PROBLEM DETAILS »
Your copy should contain exactly the lines from the one that holds "Image resolution: width=908" through the end of the material, reproduced as written, with no pictures.

=== Begin Enclosure ===

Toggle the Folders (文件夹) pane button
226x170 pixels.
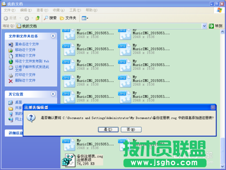[x=68, y=18]
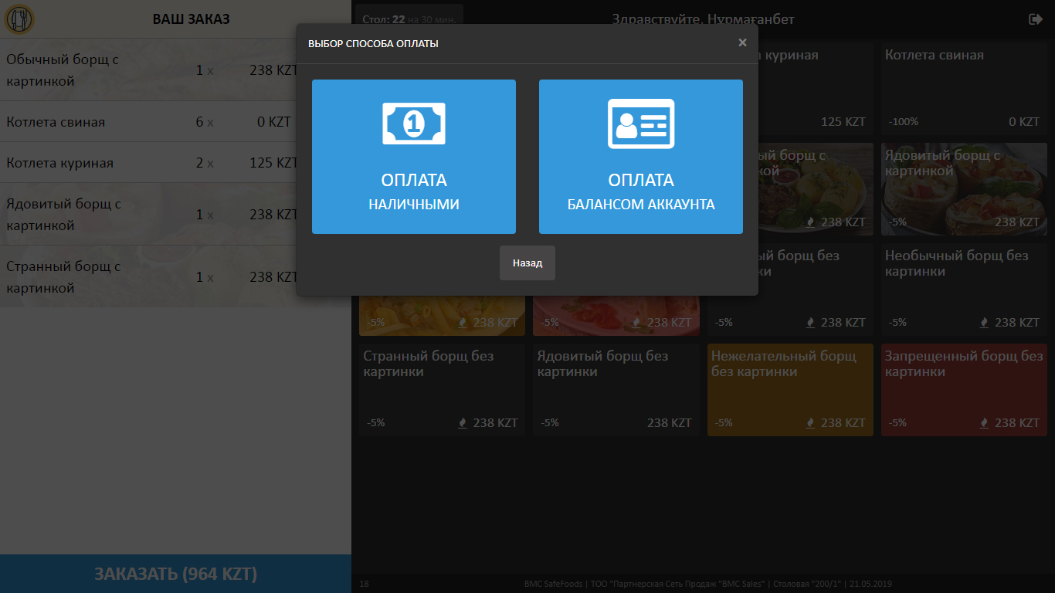The image size is (1055, 593).
Task: Click the pepper icon on Нежелательный борщ tile
Action: (810, 422)
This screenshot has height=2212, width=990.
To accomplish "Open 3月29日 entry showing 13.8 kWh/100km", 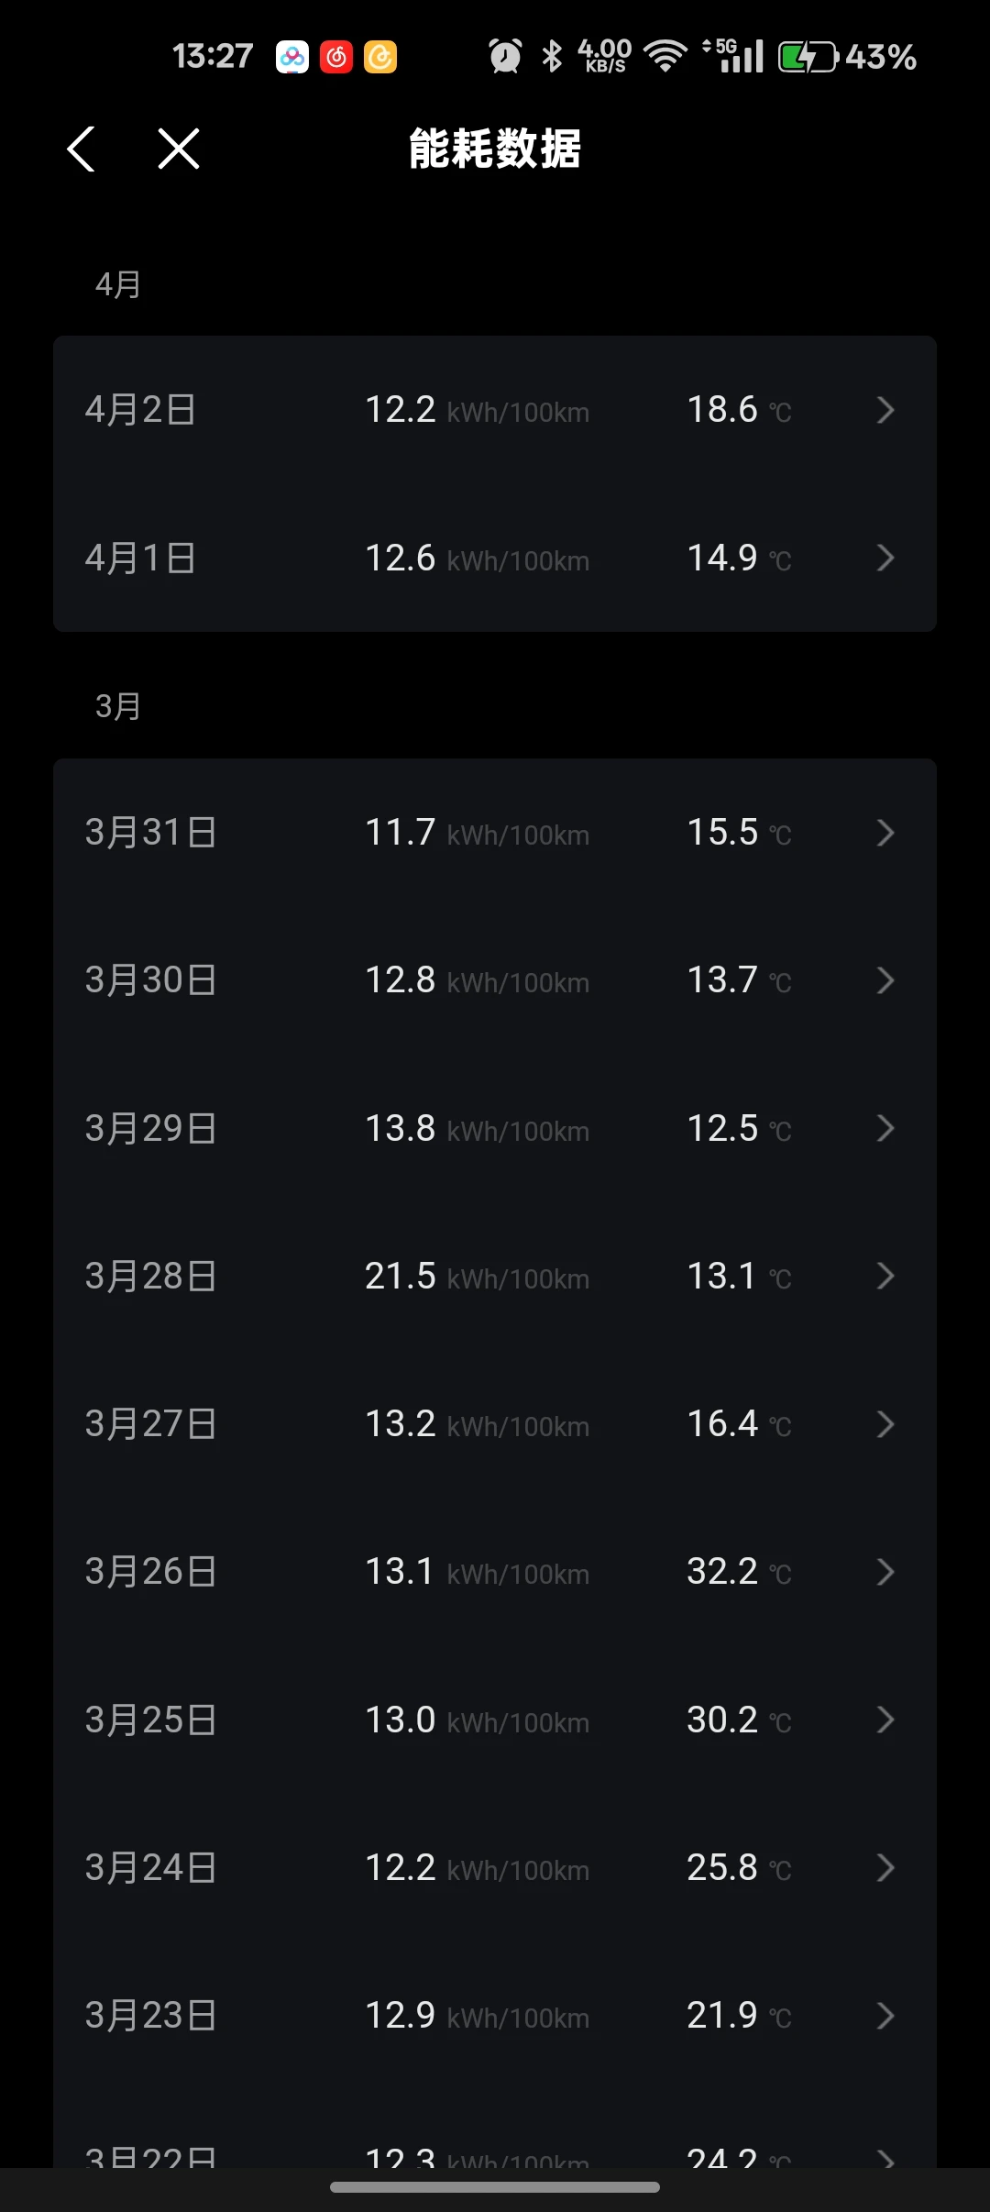I will pos(495,1128).
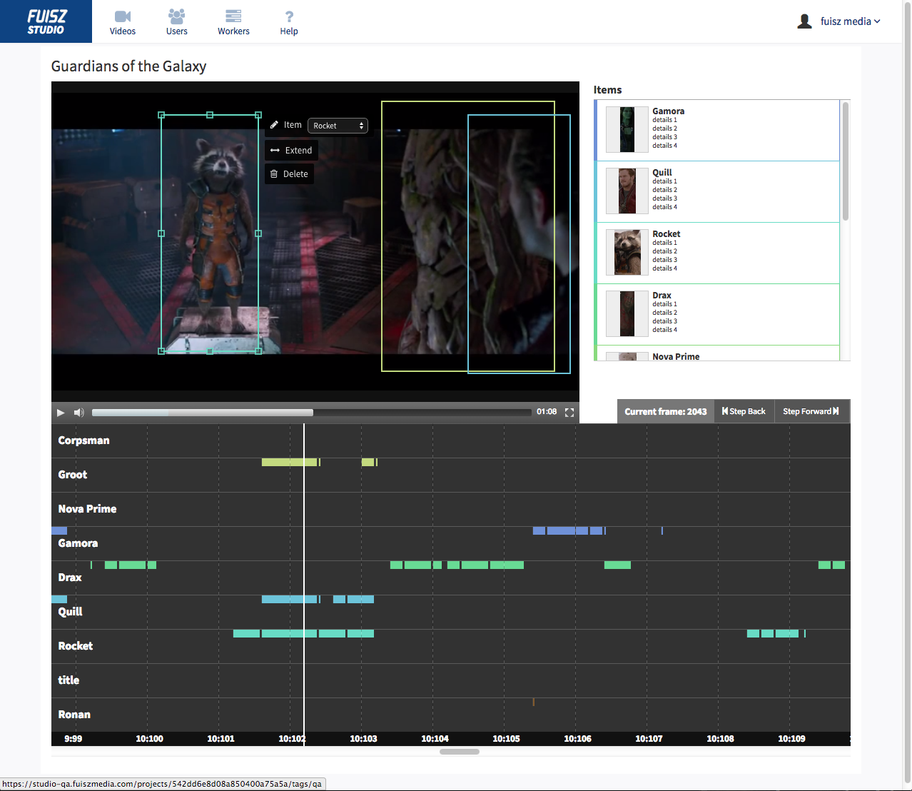
Task: Delete the selected Rocket tag
Action: [289, 174]
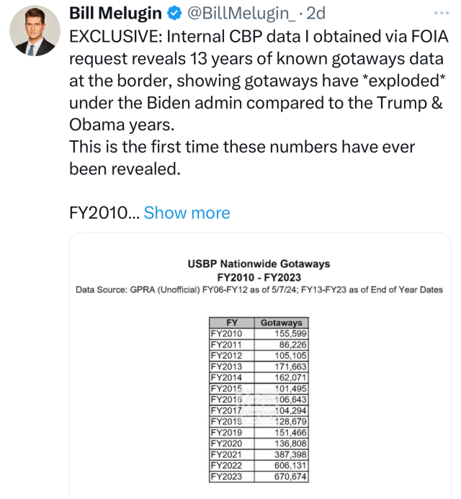461x499 pixels.
Task: Select the FY column header
Action: [232, 323]
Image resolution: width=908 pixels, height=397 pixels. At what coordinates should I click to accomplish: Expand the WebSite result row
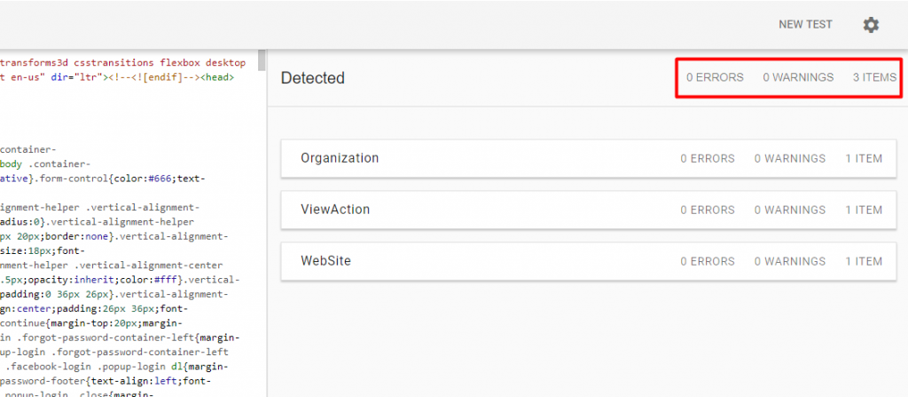coord(589,261)
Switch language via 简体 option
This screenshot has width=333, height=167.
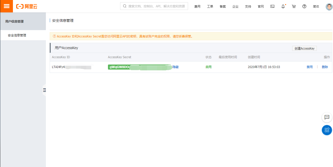point(316,6)
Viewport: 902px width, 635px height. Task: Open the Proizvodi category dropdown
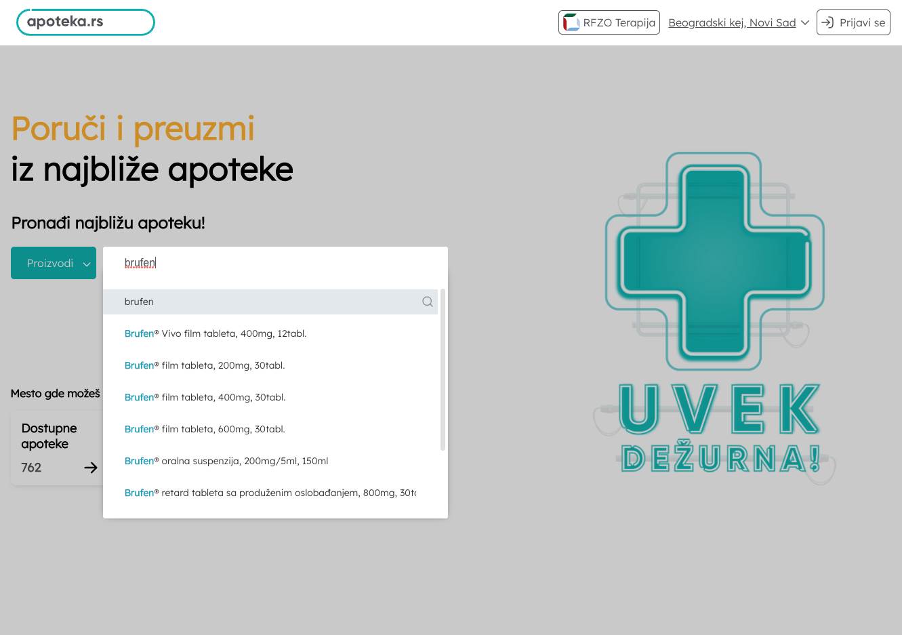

=== End Enclosure ===

YOUR SOLUTION »
Image resolution: width=908 pixels, height=397 pixels. At what coordinates should I click to accomplish: Expand the WebSite result row
coord(589,261)
Switch language via 简体 option
This screenshot has width=333, height=167.
point(316,6)
Viewport: 902px width, 635px height. Task: Open the Proizvodi category dropdown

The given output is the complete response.